それから雨は自分の花柄のエプロンをつけて、雪の代わりに晩ごはんの(と言っても、用意はほとんど終わっていたけど)準備を進めた。
その準備がほとんど終わったところで、じりじりじりー、と電話がなった。
雨は電話に出るために水で手を洗い、タオルで手を拭いてから、台所を出て行こうとした。
すると電話のところには雪がいて、「はい。遠野です」と言って、先に雪が電話に出ていた。

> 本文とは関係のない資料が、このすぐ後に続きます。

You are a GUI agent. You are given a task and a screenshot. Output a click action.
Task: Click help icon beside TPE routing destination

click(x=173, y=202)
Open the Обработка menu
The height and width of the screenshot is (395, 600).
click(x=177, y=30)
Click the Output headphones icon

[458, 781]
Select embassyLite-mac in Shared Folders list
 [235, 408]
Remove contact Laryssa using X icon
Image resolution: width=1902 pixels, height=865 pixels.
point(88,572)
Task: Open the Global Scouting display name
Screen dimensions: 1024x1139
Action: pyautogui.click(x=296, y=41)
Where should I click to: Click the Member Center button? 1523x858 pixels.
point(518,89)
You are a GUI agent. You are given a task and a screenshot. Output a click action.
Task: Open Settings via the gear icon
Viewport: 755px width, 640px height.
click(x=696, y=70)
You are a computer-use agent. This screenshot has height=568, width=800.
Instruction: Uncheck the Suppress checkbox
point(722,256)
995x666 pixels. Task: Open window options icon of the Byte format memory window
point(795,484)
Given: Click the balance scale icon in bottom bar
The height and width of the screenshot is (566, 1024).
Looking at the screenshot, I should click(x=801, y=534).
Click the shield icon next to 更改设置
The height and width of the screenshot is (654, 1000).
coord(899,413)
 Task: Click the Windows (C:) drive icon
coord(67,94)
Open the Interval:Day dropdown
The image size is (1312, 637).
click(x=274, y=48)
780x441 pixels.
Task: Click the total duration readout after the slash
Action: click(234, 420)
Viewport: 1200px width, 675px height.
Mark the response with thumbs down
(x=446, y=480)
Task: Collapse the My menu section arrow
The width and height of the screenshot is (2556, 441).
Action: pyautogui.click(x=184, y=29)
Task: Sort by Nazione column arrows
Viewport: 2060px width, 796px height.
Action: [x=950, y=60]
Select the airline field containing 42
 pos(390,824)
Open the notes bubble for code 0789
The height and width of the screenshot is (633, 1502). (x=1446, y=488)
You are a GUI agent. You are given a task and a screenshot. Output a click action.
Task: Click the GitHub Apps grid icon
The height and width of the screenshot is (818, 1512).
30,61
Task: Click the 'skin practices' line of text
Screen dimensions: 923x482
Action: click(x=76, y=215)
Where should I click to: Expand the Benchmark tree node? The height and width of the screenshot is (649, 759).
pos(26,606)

雪は電話の相手と「はい。はい」と話をしながら、にっこりと(なんだかいやらしい笑いかたをして)廊下に立ったままでいる雨の顔をじっと見つめた。
それから雪は受話器を手で塞いで自分の顔の横に持つと、雨に向かって「水瀬くんからだよ」とすごく嬉しそうな顔で言った。
その言葉を聞いて、雨の顔は真っ赤になった。
それから雨は無言のまま雪のいるところまで早足で移動をすると、姉から受話器をひったくるようにして、一度深呼吸をしてから、「……はい。遠野です」と言って、水瀬くんの電話に出た。
その間に雪は雨から逃げるようにして、雨と入れ替わりになるように、台所の中に早足で入っていった。
「もしもし。遠野さん?」と水瀬くんの声が聞こえた。
電話は確かに、水瀬守くんからの電話だった。